He vivido en muchos lugares y con ningún
otro me ocurre nada parecido. Tal vez porque con ninguna ciudad soñé tanto de
niño, atizado por las lecturas de Julio Verne, de Alejandro Dumas y de Victor
Hugo, y a ninguna otra quise tanto llegar y echar allí raíces, convencido como
estaba, de adolescente, que solo viviendo en París llegaría a ser algún día
escritor. Cada vez que voy a París siento una curiosa sensación, hecha de
reminiscencias y nostalgia. Los recuerdos, que fluyen como una torrentera, van
sustituyendo continuamente la ciudad real y actual por la que fue y solo existe
ya en mi memoria, como mi juventud.
Por supuesto era una gran ingenuidad,
sin embargo, de algún modo, resultó cierto.
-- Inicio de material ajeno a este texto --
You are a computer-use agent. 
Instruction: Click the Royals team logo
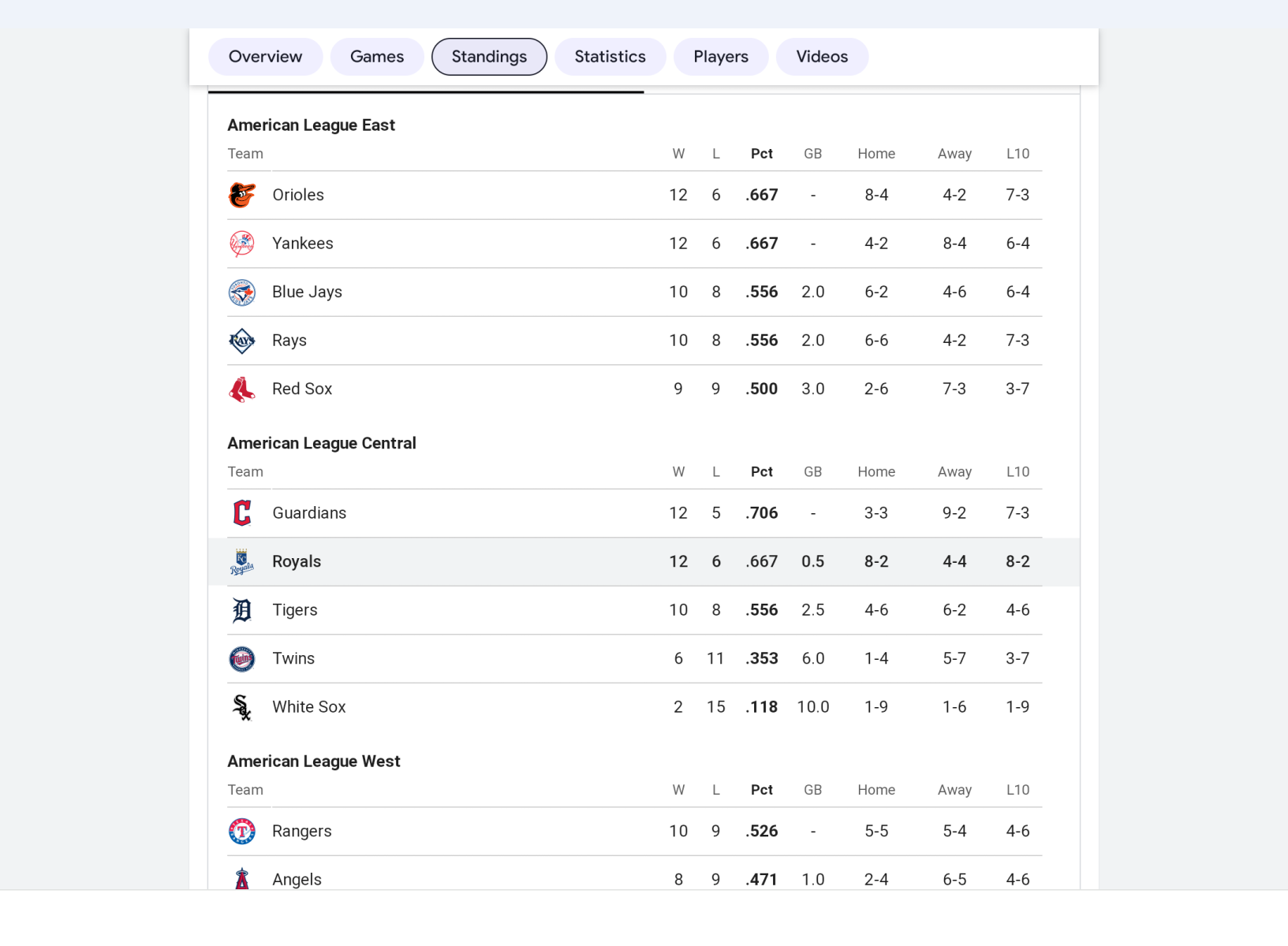pos(242,562)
En una buhardilla del Wetter Hotel,
en el Barrio Latino, terminé mi primera novela y en los casi siete años que
viví en París publiqué mis primeros tres libros y empecé a sentirme y funcionar
en la vida ni más ni menos que como un escribidor. En el París de fines de los
cincuenta y comienzos de los sesenta vivían todavía Sartre, Mauriac, Malraux,
Camus, y un día descubrí a André Breton, de saco y corbata, comprando pescado en
el mercadito de la rue de Buci. Una tarde, en la Biblioteca Nacional de
entonces, junto a la Bolsa, tuve de vecina a una Simone de Beauvoir que no
apartaba un instante la vista de la montaña de libros en la que estaba medio
enterrada. Eran los años del teatro del absurdo, de Beckett, Ionesco y Adamov,
y a éste y sus ojos enloquecidos se lo veía todas las tardes escribiendo
furiosamente en la terraza del Mabillon.
La ducha en el hotel costaba 100 francos
de entonces, uno de ahora, exactamente lo mismo que un almuerzo en el
restaurante universitario y que una entrada a la Comédie-Française en las
matinés de los jueves, dedicadas a los escolares. Los debates y mesas redondas
de la Mutualité eran gratis y yo no me perdía ninguno. Allí vi una noche la más
inteligente, elegante y hechicera confrontación política que he presenciado en
mi vida, entre el primer ministro de De Gaulle, Michel Debré, y el líder de la
oposición, Pierre Mendès-France. Me parecía imposible que quienes se movían con
esa desenvoltura en el mundo de las ideas y de la cultura fueran solo
políticos. Ahora las películas de la Nouvelle Vague no parecen tan importantes,
pero en esos años teníamos la idea de que François Truffaut, Jean-Luc Godard,
Alain Resnais y Louis Malle y su órgano teórico, Cahiers du Cinéma, estaban
revolucionando el séptimo arte.
Pero, tal vez, si tengo que elegir el
más vivo y fulgurante de mis recuerdos de esos años, sería el de los de los discursos
de André Malraux. Siempre he creído que fue un grandísimo escritor y que La
condición humana es una de las obras maestras del siglo veinte (el menosprecio
literario de que ha sido víctima se debe exclusivamente a los prejuicios de una
izquierda sectaria que nunca le perdonó su gaullismo). Era también un orador
fuera de serie, capaz de inventar un país fabuloso en pocas frases, como lo vi
hacer respondiendo, en una ceremonia callejera, al Presidente Prado, del Perú,
en visita oficial a Francia: habló de un “país donde las princesas incas morían
en las nieves de los Andes con sus papagayos bajo el brazo”. Nunca olvidaré la
noche en que, en un Barrio Latino a oscuras, iluminado solo por las antorchas
de los sobrevivientes de los campos nazis de exterminio, evocó al mítico Jean
Moulin, cuyas cenizas se depositaban en el Panthéon. Entre los propios
periodistas que me rodeaban había algunos que no podían contener las lágrimas.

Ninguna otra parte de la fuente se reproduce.